Record extracts —
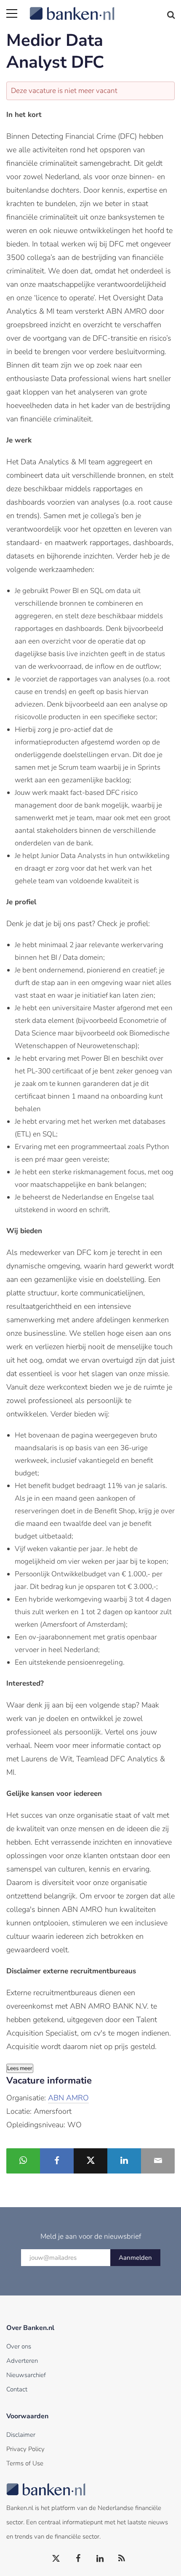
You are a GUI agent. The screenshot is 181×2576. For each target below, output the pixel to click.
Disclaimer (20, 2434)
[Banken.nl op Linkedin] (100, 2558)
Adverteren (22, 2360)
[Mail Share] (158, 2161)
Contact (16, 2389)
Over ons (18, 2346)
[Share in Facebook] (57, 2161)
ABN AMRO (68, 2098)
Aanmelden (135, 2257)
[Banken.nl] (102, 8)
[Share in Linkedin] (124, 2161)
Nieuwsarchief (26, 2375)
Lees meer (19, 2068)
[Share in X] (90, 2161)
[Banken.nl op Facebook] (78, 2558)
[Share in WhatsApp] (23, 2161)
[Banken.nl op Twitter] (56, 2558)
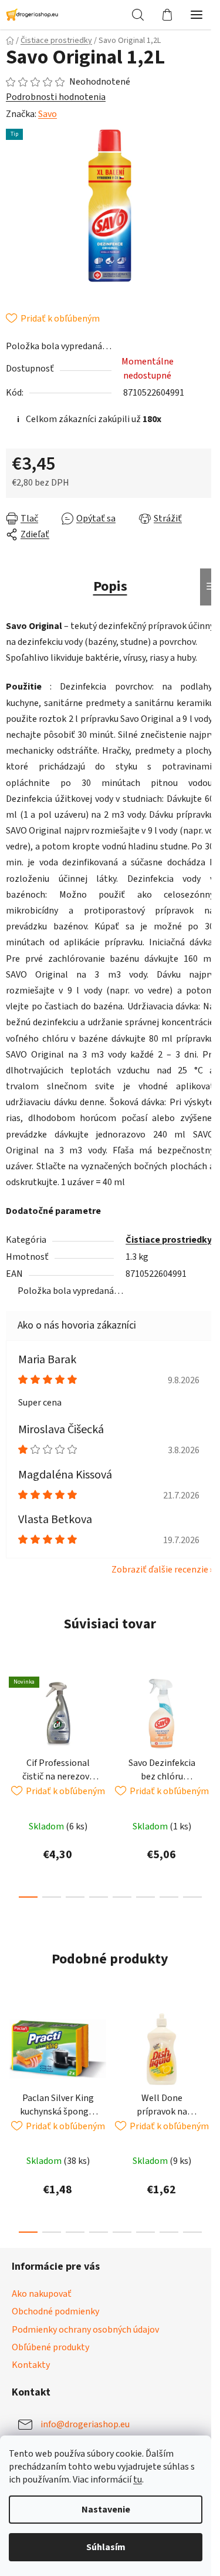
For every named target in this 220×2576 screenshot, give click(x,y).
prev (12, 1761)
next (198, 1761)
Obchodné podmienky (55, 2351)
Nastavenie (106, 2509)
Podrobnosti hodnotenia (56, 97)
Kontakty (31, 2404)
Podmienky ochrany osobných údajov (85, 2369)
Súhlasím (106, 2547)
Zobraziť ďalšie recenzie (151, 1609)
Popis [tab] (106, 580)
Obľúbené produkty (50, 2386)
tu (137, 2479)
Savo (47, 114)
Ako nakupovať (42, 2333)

What is expected — While skipping the pictures, transcribe the data above from the line showing "[Banken.nl op Linkedin] (100, 2558)" through the line showing "tu (137, 2479)", exactly and with both ends.

Exercise answer —
[Banken.nl op Linkedin] (100, 2558)
Adverteren (22, 2360)
[Mail Share] (158, 2161)
Contact (16, 2389)
Over ons (18, 2346)
[Share in Facebook] (57, 2161)
ABN AMRO (68, 2098)
Aanmelden (135, 2257)
[Banken.nl] (102, 8)
[Share in Linkedin] (124, 2161)
Nieuwsarchief (26, 2375)
Lees meer (19, 2068)
[Share in X] (90, 2161)
[Banken.nl op Facebook] (78, 2558)
[Share in WhatsApp] (23, 2161)
[Banken.nl op Twitter] (56, 2558)
For every named target in this 220×2576 screenshot, give click(x,y).
prev (12, 1761)
next (198, 1761)
Obchodné podmienky (55, 2351)
Nastavenie (106, 2509)
Podrobnosti hodnotenia (56, 97)
Kontakty (31, 2404)
Podmienky ochrany osobných údajov (85, 2369)
Súhlasím (106, 2547)
Zobraziť ďalšie recenzie (151, 1609)
Popis [tab] (106, 580)
Obľúbené produkty (50, 2386)
tu (137, 2479)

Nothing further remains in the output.